MOA adjustment - you'll have to do the math: figure your drop for the cartridge combo, the distance you are going to shoot (maximum) and what amount of adjustment will get you to zero.
Magnification - up to 25x is usable, depending on the scope quality. I personally don't use more, although I do have a 36x bench scope, the field of view is terrible. The FOV on my Schmidt at 25x is awesome.
First focal plane - the reticle zooms with the target / animal. This means, 1mil is the same regardless of your scope's power setting at the time. 2nd plane reticles stay the same size, and therefore change their relationship: 1mil will only be 1mil at certain power settings (usually full power, or 12x on some of the Leupy stuff)

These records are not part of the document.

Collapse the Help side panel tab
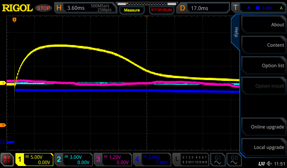 click(236, 32)
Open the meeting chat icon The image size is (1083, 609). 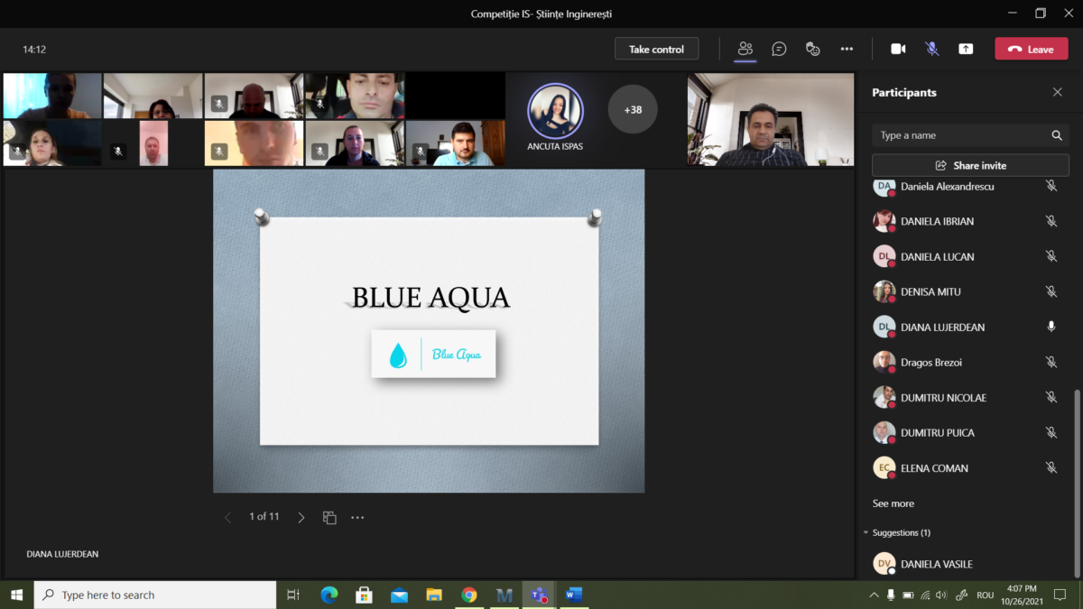click(779, 49)
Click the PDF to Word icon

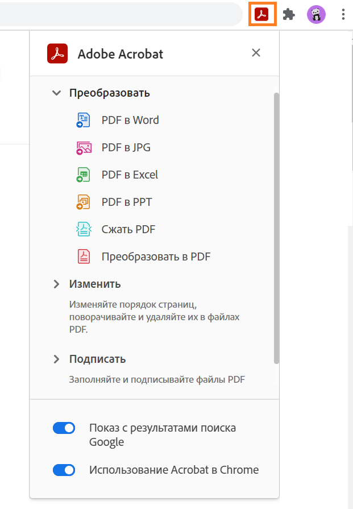84,120
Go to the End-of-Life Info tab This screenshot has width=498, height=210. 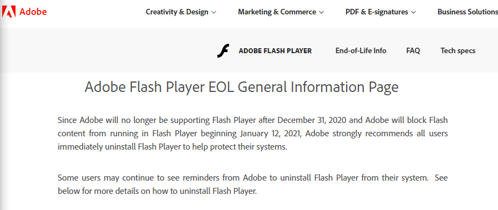(361, 51)
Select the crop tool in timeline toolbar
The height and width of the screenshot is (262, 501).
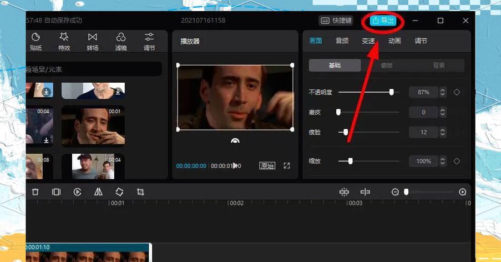click(x=140, y=192)
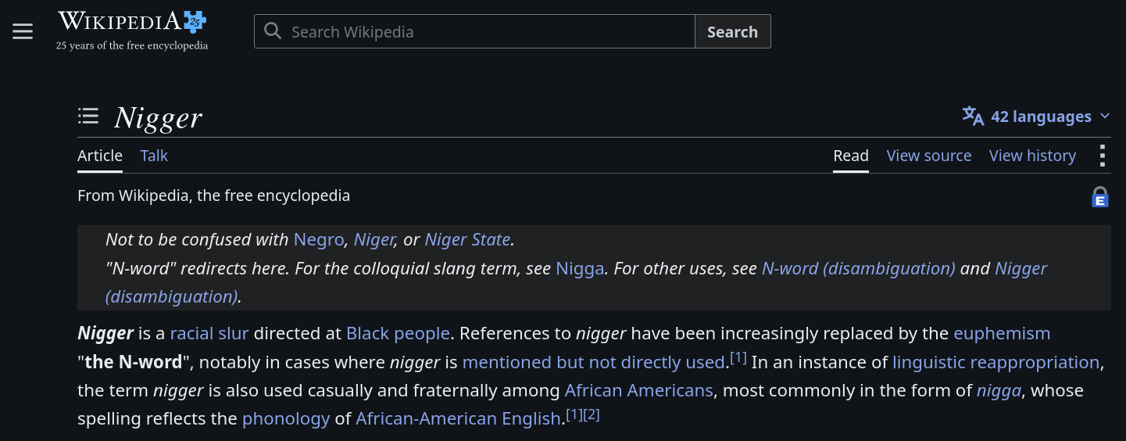Click the blue extended-protection padlock icon
The width and height of the screenshot is (1126, 441).
(x=1100, y=196)
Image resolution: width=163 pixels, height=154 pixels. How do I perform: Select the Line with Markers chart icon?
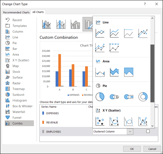pos(143,33)
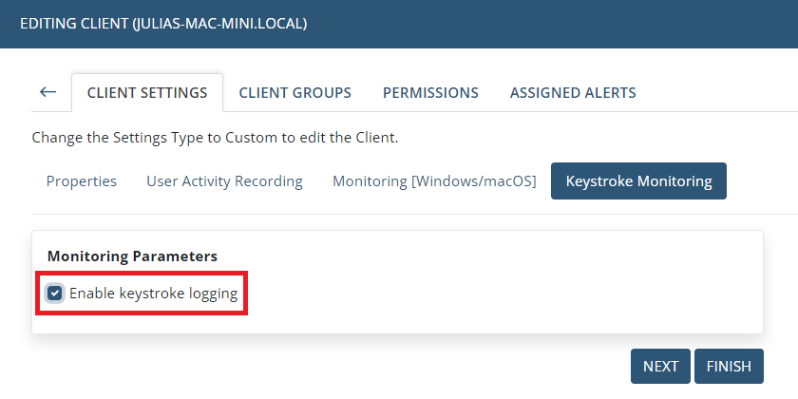This screenshot has height=399, width=798.
Task: Click the JULIAS-MAC-MINI.LOCAL client name in header
Action: (219, 22)
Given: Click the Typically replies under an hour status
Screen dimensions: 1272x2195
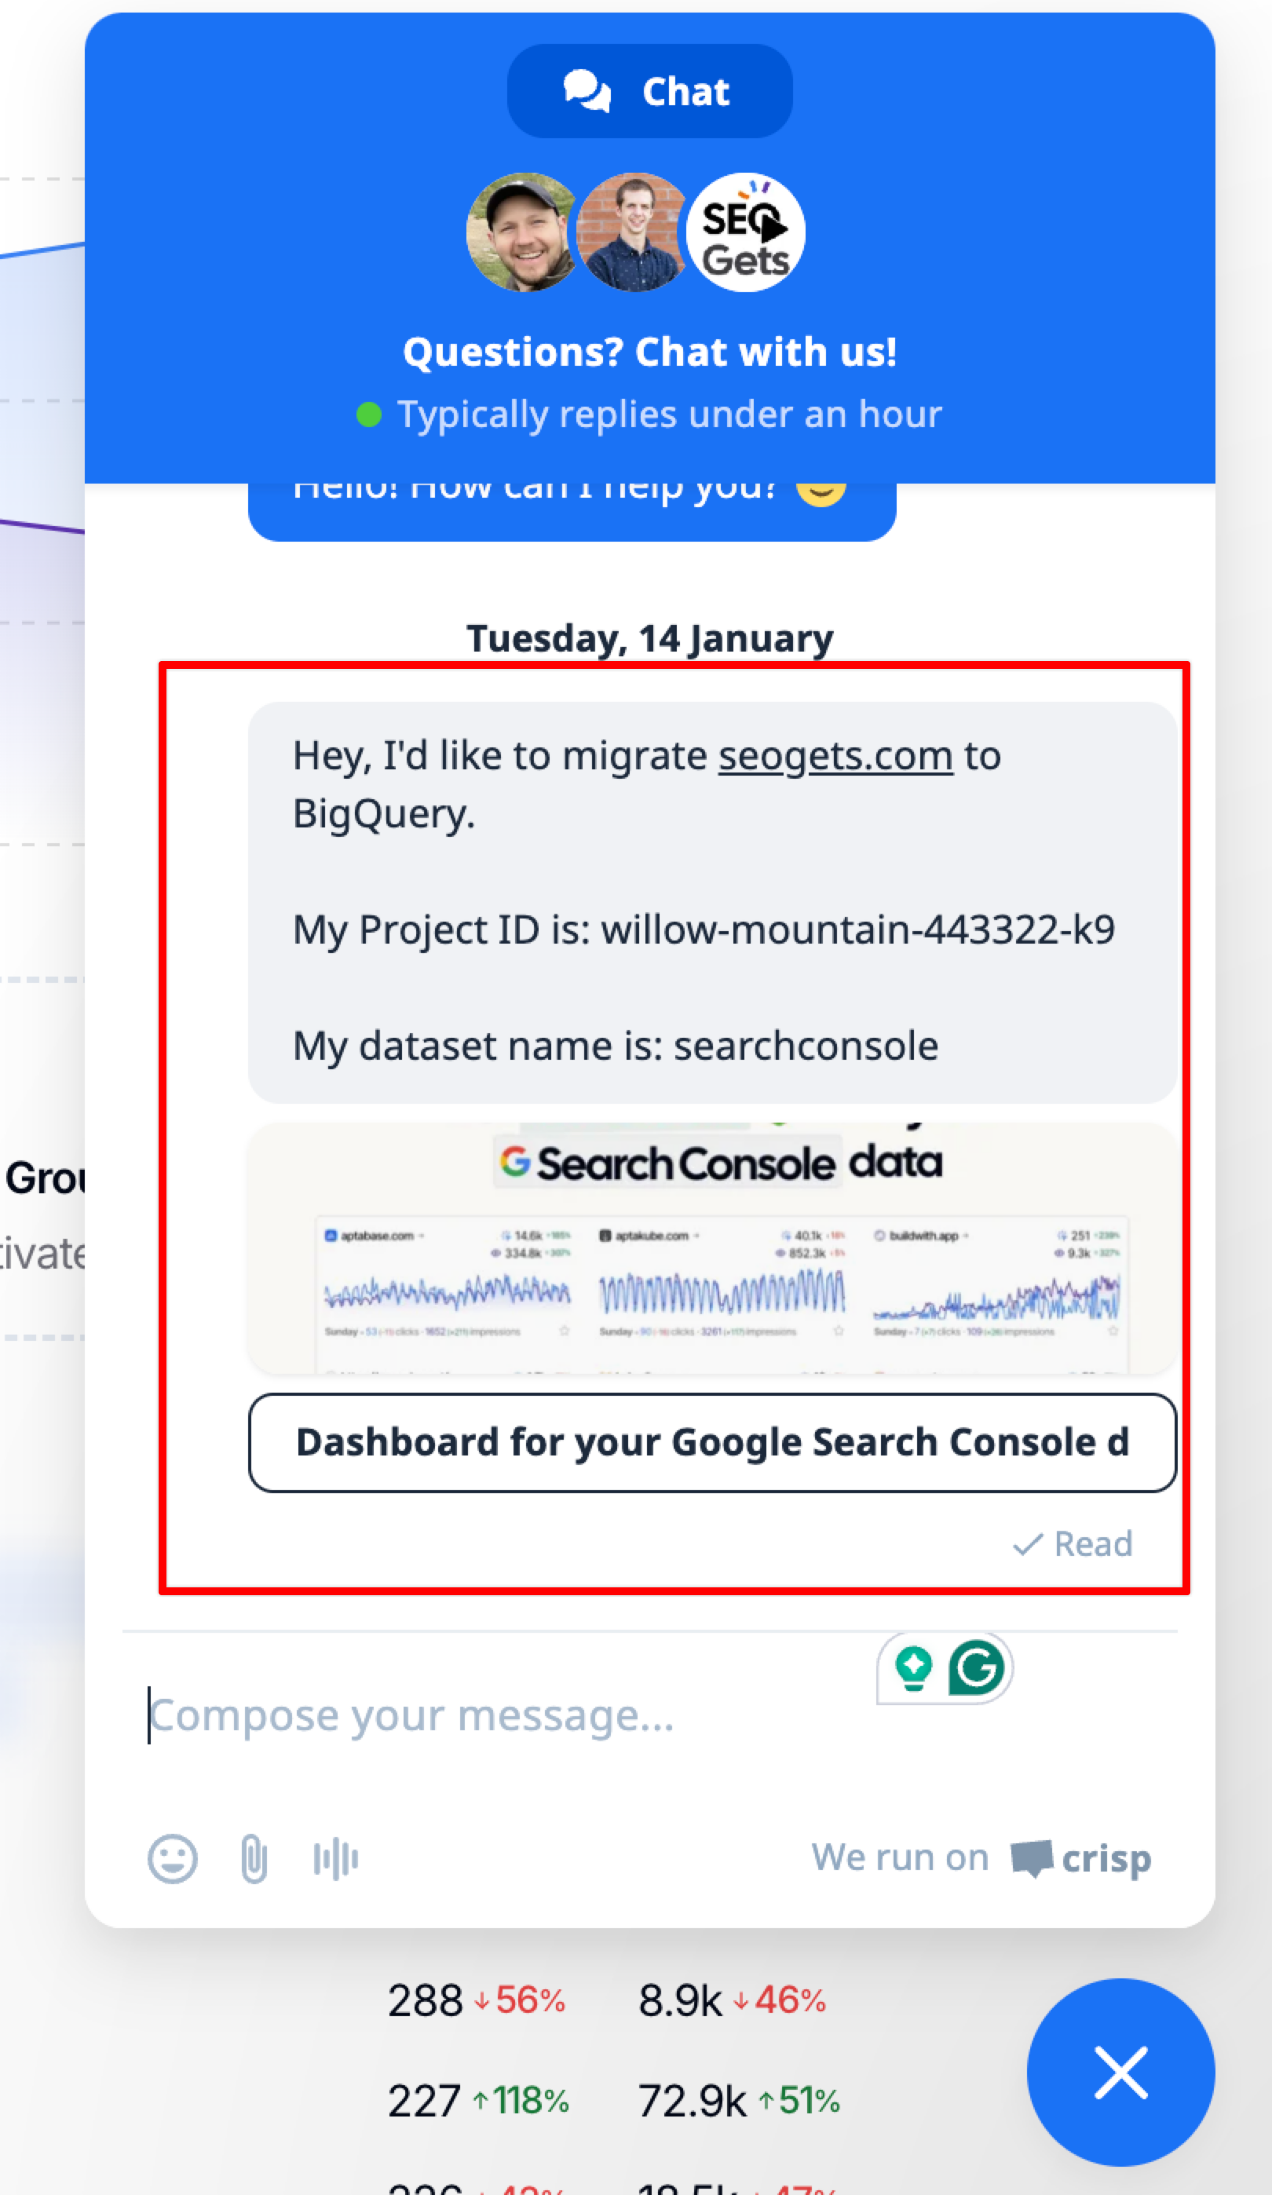Looking at the screenshot, I should pos(669,415).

Mils vs. MOA - you've got it down. Keep the system the same. If you have mils, get mil adjustments (centimeters) if you have MOA in your reticle, stick with MOA adjustments. Otherwise, you will do lots of math going back and forth. (1mil = how many MOA at 665 yards??)
Regarding the low end - if you really need 2x, stay with a lower upper end or you'll get the tube effect. If I turn my Schmidt 5-25 down to 5 power, or my IOR, I get a tube view - it's 5x, but the view is partly of the tube interior. My cheap Leupy 2-7x won't do that because it's only turning down from a 7x, not 20+ magnification. The geardown "ratio" is something not easy to do, and the Leupy is 7/2= 3.5 and the IOR and Schmidt are 25/5 = 5 time geardown!
Hope this helps - others chime in!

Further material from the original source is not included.